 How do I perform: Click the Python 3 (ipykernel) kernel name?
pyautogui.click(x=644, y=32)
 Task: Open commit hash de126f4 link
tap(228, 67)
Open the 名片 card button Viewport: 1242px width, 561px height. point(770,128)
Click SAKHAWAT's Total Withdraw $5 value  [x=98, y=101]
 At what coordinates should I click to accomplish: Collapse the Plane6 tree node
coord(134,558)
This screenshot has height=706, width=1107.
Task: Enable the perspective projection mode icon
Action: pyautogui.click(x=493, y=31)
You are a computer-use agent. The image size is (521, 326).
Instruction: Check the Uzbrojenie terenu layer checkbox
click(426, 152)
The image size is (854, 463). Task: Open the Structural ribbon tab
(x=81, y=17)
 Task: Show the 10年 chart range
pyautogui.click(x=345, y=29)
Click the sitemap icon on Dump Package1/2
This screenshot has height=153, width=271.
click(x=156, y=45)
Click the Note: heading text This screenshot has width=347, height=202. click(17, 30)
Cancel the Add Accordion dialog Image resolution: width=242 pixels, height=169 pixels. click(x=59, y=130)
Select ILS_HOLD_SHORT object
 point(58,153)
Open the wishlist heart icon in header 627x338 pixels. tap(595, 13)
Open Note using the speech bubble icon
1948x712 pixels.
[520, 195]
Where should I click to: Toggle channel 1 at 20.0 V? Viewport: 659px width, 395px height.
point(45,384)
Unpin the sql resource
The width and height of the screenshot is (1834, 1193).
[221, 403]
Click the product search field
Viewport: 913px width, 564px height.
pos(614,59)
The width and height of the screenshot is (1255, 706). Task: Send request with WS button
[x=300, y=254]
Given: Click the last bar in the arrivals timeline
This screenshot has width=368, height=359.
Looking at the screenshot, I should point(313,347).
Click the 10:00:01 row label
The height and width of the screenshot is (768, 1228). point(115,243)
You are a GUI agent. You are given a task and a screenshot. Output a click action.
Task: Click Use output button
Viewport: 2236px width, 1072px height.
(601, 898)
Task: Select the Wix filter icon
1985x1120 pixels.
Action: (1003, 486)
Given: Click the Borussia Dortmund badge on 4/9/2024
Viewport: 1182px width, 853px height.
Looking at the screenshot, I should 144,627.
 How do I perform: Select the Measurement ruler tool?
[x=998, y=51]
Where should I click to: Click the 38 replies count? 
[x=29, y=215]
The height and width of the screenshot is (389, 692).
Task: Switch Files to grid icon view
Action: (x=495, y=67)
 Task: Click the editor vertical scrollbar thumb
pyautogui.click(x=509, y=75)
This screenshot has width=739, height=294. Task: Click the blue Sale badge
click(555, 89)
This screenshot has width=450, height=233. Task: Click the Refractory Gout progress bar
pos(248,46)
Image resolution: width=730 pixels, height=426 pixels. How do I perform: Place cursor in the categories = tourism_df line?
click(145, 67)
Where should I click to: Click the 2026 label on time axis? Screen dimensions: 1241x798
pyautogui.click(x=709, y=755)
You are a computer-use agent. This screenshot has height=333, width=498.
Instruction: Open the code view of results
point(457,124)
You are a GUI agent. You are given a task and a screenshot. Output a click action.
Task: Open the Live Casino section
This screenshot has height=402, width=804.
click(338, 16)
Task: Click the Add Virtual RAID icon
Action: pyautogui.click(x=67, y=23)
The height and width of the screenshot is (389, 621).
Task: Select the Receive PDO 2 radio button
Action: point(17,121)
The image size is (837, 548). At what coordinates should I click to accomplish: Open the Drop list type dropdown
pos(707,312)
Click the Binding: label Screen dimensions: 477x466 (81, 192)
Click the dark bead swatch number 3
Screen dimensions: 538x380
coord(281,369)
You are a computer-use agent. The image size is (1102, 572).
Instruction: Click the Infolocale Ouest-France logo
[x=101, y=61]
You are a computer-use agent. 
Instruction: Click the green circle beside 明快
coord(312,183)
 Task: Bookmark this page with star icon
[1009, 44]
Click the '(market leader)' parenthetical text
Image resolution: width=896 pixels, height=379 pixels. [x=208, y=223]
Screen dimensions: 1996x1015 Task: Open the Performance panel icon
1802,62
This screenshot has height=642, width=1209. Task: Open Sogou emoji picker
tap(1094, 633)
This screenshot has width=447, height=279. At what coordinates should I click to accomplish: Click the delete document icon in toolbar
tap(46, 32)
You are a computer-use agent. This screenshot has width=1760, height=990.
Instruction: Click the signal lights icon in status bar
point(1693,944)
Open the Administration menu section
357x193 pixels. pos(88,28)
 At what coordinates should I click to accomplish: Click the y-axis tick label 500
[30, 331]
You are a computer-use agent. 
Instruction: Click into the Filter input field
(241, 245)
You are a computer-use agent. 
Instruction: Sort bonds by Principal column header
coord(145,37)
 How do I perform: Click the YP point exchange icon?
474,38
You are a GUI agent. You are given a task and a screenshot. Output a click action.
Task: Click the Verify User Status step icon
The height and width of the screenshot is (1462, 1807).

—————

Instructions to follow>
Edit the lines above so that "computer-use agent" becomes "desktop assistant" everywhere it occurs, and leave the rest unchanged.

Finished exercise>
 How do I perform: Click the Python 3 (ipykernel) kernel name?
pyautogui.click(x=644, y=32)
 Task: Open commit hash de126f4 link
tap(228, 67)
Open the 名片 card button Viewport: 1242px width, 561px height. point(770,128)
Click SAKHAWAT's Total Withdraw $5 value  [x=98, y=101]
 At what coordinates should I click to accomplish: Collapse the Plane6 tree node
coord(134,558)
This screenshot has height=706, width=1107.
Task: Enable the perspective projection mode icon
Action: pyautogui.click(x=493, y=31)
You are a desktop assistant. The image size is (521, 326).
Instruction: Check the Uzbrojenie terenu layer checkbox
click(426, 152)
The image size is (854, 463). Task: Open the Structural ribbon tab
(x=81, y=17)
 Task: Show the 10年 chart range
pyautogui.click(x=345, y=29)
Click the sitemap icon on Dump Package1/2
This screenshot has height=153, width=271.
click(x=156, y=45)
Click the Note: heading text This screenshot has width=347, height=202. click(17, 30)
Cancel the Add Accordion dialog Image resolution: width=242 pixels, height=169 pixels. click(x=59, y=130)
Select ILS_HOLD_SHORT object
 point(58,153)
Open the wishlist heart icon in header 627x338 pixels. tap(595, 13)
Open Note using the speech bubble icon
1948x712 pixels.
[520, 195]
Where should I click to: Toggle channel 1 at 20.0 V? Viewport: 659px width, 395px height.
point(45,384)
Unpin the sql resource
The width and height of the screenshot is (1834, 1193).
[221, 403]
Click the product search field
Viewport: 913px width, 564px height.
pos(614,59)
The width and height of the screenshot is (1255, 706). Task: Send request with WS button
[x=300, y=254]
Given: Click the last bar in the arrivals timeline
This screenshot has width=368, height=359.
Looking at the screenshot, I should point(313,347).
Click the 10:00:01 row label
The height and width of the screenshot is (768, 1228). point(115,243)
You are a GUI agent. You are given a task and a screenshot. Output a click action.
Task: Click Use output button
Viewport: 2236px width, 1072px height.
(601, 898)
Task: Select the Wix filter icon
1985x1120 pixels.
Action: (1003, 486)
Given: Click the Borussia Dortmund badge on 4/9/2024
Viewport: 1182px width, 853px height.
Looking at the screenshot, I should 144,627.
 How do I perform: Select the Measurement ruler tool?
[x=998, y=51]
Where should I click to: Click the 38 replies count? 
[x=29, y=215]
The height and width of the screenshot is (389, 692).
Task: Switch Files to grid icon view
Action: (x=495, y=67)
 Task: Click the editor vertical scrollbar thumb
pyautogui.click(x=509, y=75)
This screenshot has width=739, height=294. Task: Click the blue Sale badge
click(555, 89)
This screenshot has width=450, height=233. Task: Click the Refractory Gout progress bar
pos(248,46)
Image resolution: width=730 pixels, height=426 pixels. How do I perform: Place cursor in the categories = tourism_df line?
click(145, 67)
Where should I click to: Click the 2026 label on time axis? Screen dimensions: 1241x798
pyautogui.click(x=709, y=755)
You are a desktop assistant. This screenshot has height=333, width=498.
Instruction: Open the code view of results
point(457,124)
You are a GUI agent. You are given a task and a screenshot. Output a click action.
Task: Open the Live Casino section
This screenshot has height=402, width=804.
click(338, 16)
Task: Click the Add Virtual RAID icon
Action: pyautogui.click(x=67, y=23)
The height and width of the screenshot is (389, 621).
Task: Select the Receive PDO 2 radio button
Action: point(17,121)
The image size is (837, 548). At what coordinates should I click to accomplish: Open the Drop list type dropdown
pos(707,312)
Click the Binding: label Screen dimensions: 477x466 (81, 192)
Click the dark bead swatch number 3
Screen dimensions: 538x380
coord(281,369)
You are a desktop assistant. The image size is (1102, 572).
Instruction: Click the Infolocale Ouest-France logo
[x=101, y=61]
You are a desktop assistant. 
Instruction: Click the green circle beside 明快
coord(312,183)
 Task: Bookmark this page with star icon
[1009, 44]
Click the '(market leader)' parenthetical text
Image resolution: width=896 pixels, height=379 pixels. [x=208, y=223]
Screen dimensions: 1996x1015 Task: Open the Performance panel icon
1802,62
This screenshot has height=642, width=1209. Task: Open Sogou emoji picker
tap(1094, 633)
This screenshot has width=447, height=279. At what coordinates should I click to accomplish: Click the delete document icon in toolbar
tap(46, 32)
You are a desktop assistant. This screenshot has width=1760, height=990.
Instruction: Click the signal lights icon in status bar
point(1693,944)
Open the Administration menu section
357x193 pixels. pos(88,28)
 At what coordinates should I click to accomplish: Click the y-axis tick label 500
[30, 331]
You are a desktop assistant. 
Instruction: Click into the Filter input field
(241, 245)
You are a desktop assistant. 
Instruction: Sort bonds by Principal column header
coord(145,37)
 How do I perform: Click the YP point exchange icon?
474,38
You are a GUI agent. You are given a task and a screenshot. Output a click action.
Task: Click the Verify User Status step icon
The height and width of the screenshot is (1462, 1807).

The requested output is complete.